---------- INPUT FOR THIS TASK ----------
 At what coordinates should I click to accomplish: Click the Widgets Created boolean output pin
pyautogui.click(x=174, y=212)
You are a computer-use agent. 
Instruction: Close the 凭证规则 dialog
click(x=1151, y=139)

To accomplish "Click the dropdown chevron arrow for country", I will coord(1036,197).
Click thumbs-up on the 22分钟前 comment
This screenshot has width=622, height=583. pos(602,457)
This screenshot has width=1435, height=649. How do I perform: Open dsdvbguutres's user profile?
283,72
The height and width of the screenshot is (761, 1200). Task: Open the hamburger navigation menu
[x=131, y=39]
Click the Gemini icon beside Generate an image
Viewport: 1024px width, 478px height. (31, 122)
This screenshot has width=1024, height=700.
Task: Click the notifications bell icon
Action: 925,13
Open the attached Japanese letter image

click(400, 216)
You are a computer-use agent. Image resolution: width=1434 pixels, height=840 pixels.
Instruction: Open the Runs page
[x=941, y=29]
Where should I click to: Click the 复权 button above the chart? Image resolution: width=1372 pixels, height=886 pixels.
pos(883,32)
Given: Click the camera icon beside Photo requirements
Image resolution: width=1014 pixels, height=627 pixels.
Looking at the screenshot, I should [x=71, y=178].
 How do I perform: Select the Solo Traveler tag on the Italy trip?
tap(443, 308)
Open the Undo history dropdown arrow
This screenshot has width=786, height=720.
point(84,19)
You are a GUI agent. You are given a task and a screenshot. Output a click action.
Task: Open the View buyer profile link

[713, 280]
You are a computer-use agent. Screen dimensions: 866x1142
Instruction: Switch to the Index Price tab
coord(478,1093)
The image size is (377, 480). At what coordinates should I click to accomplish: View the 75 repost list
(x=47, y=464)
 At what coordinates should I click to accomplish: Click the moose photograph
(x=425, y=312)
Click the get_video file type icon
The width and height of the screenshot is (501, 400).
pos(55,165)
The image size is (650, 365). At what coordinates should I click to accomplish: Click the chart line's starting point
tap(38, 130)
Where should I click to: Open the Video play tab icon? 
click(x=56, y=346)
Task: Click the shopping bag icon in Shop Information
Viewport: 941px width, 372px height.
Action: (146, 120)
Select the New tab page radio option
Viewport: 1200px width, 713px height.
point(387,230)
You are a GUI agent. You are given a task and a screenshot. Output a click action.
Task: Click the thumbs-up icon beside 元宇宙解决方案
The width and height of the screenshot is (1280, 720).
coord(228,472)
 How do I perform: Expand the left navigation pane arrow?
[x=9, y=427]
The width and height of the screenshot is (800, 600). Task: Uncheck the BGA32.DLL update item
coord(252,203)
----------
Pull out every line of the entries above that contains the string "pixels", matching its case exactly.

You are a computer-use agent. Image resolution: width=1434 pixels, height=840 pixels.
Where should I click to: Click the 复权 button above the chart? Image resolution: width=1372 pixels, height=886 pixels.
Image resolution: width=1014 pixels, height=627 pixels.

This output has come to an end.